DS masked so perfectly nobody saw problems at school. But he would come home and explode, and claw his skin to blood, and talk about suicide. Started when he was five. There was talk of medicating for chronic anxiety, because he had mental health problems stemming from his desperate efforts to fit in. He's home educated now, with tutors and forest school groups etc to socialise, and he is fine. Absolutely fine, albeit needing more support than the average kid his age. He's autistic, not mentally ill, but 75% of ASD people have mental health problems due to the ignorance of society... and a lot of that comes, in my view, because people with neurotypical minds are sure it's so much better if you don't label people.
If you don't label, then you don't have to adjust. And that's nifty for people who are not autistic. But my son's experience in school, as opposed to his toddler years, and joy in life now, starkly demonstrates to me, and to a lot of other home ed parents I know, how much of our children's issues stem from the world they have to inhabit.
What scares me now is how I help him learn strategies as he gets older, and how he will learn to manage the seemingly unmanageable. Thanks to Mumsnet, I know a lot of brilliant adult autistics who are managing families, and demanding careers. With a huge amount of extra effort, and no little stress. But they do it. And they are a beacon to me, in knowing that my son can, too. With the right support.

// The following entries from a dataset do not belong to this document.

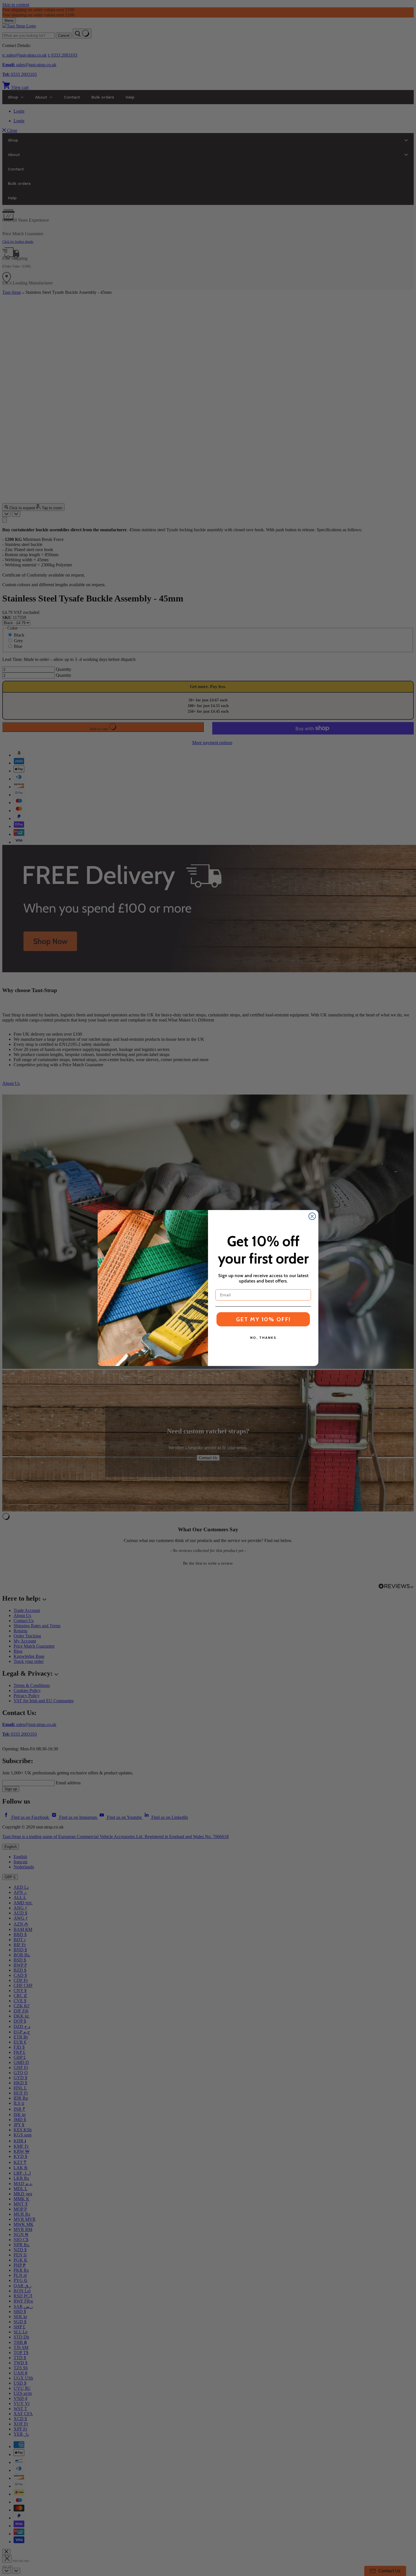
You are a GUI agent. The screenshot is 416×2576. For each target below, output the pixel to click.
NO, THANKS (263, 1337)
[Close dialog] (312, 1216)
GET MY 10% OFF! (263, 1319)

But if the rest of the world shifted just a little, and displayed just a smidgeon of that empathy they say autistic people lack... the lives of autistic people would be infinitely easier. And it would help if people could stop freaking sneering at, "The Label." It's not a fucking label. It's a road map to understanding a different mind.
To a very, very large extent, autism is a different cultural understanding. And I think until people start to recognise that, and try to work with the idea of diversity rather than damage and disorder, we won't really be able to either help support autistic people... or
Final addendum: there's a saying: when you've met one autistic person, you've met one autistic person. My child is not the gold standard of autism, and my experience is necessarily focused on him. So the above is my exceedingly personal understanding, and not objective truth for all time.